> _Task goal_
When the line with "The image size" comes up, set it down and every later line to the end of the data, exactly and without pictures.

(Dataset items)
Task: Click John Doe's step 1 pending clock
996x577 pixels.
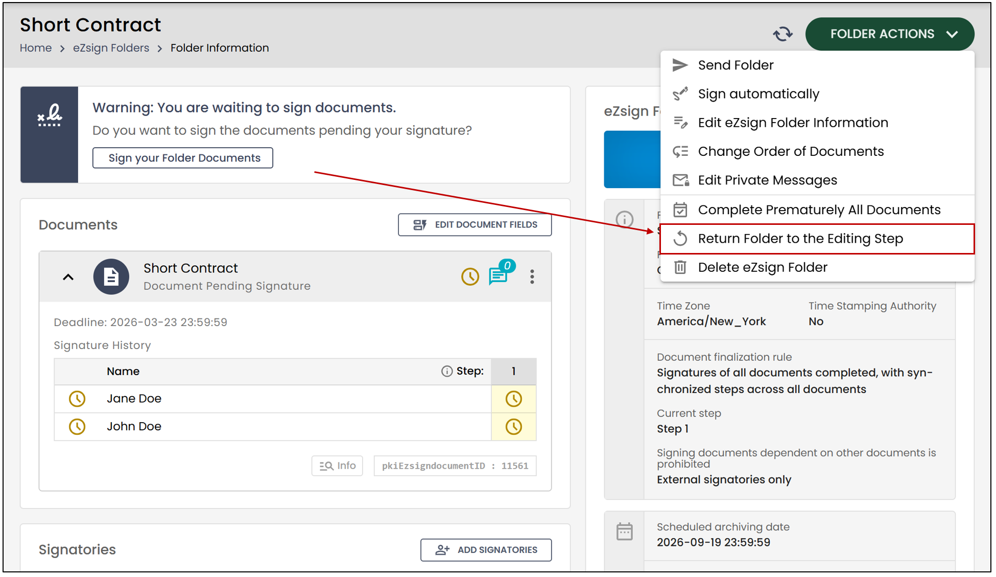Action: 513,427
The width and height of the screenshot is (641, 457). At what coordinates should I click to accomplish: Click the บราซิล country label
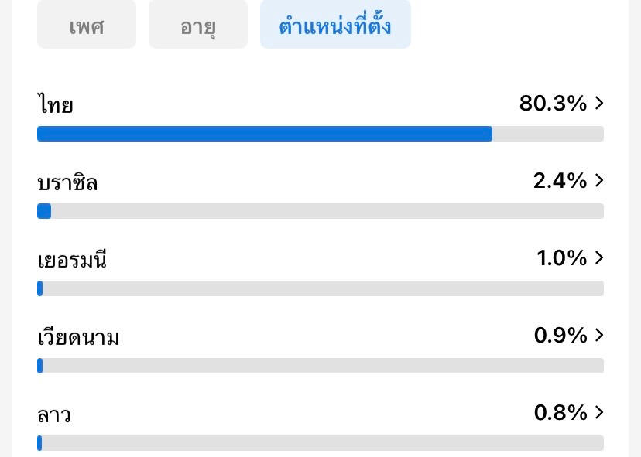point(67,182)
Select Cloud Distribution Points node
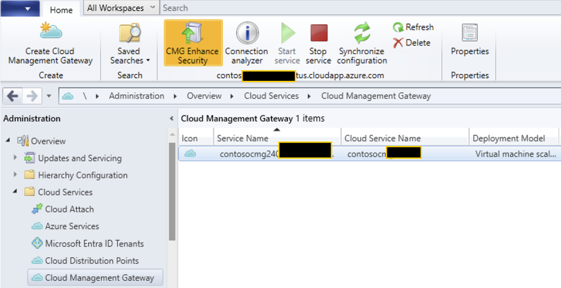This screenshot has height=288, width=561. click(x=92, y=260)
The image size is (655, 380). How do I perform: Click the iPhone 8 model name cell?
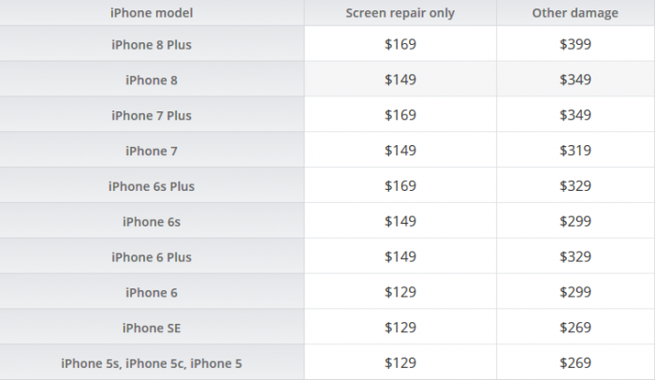(152, 80)
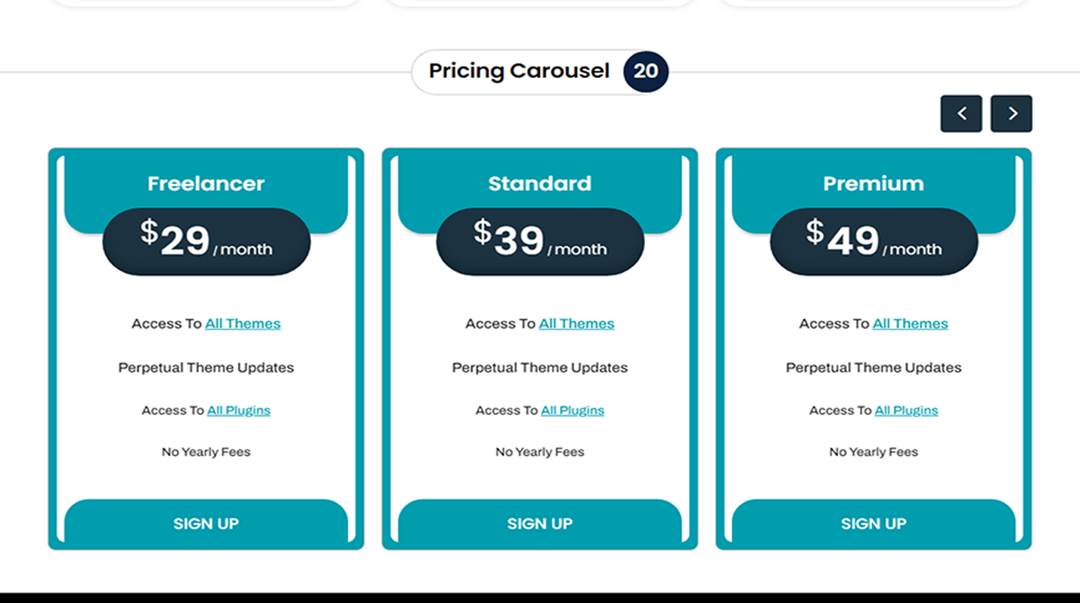The height and width of the screenshot is (603, 1080).
Task: Sign up for the Premium plan
Action: 873,524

> _Response area_
The image size is (655, 380). How do I perform: Click the iPhone 8 model name cell?
(152, 80)
The height and width of the screenshot is (603, 1080).
Task: Sign up for the Premium plan
Action: 873,524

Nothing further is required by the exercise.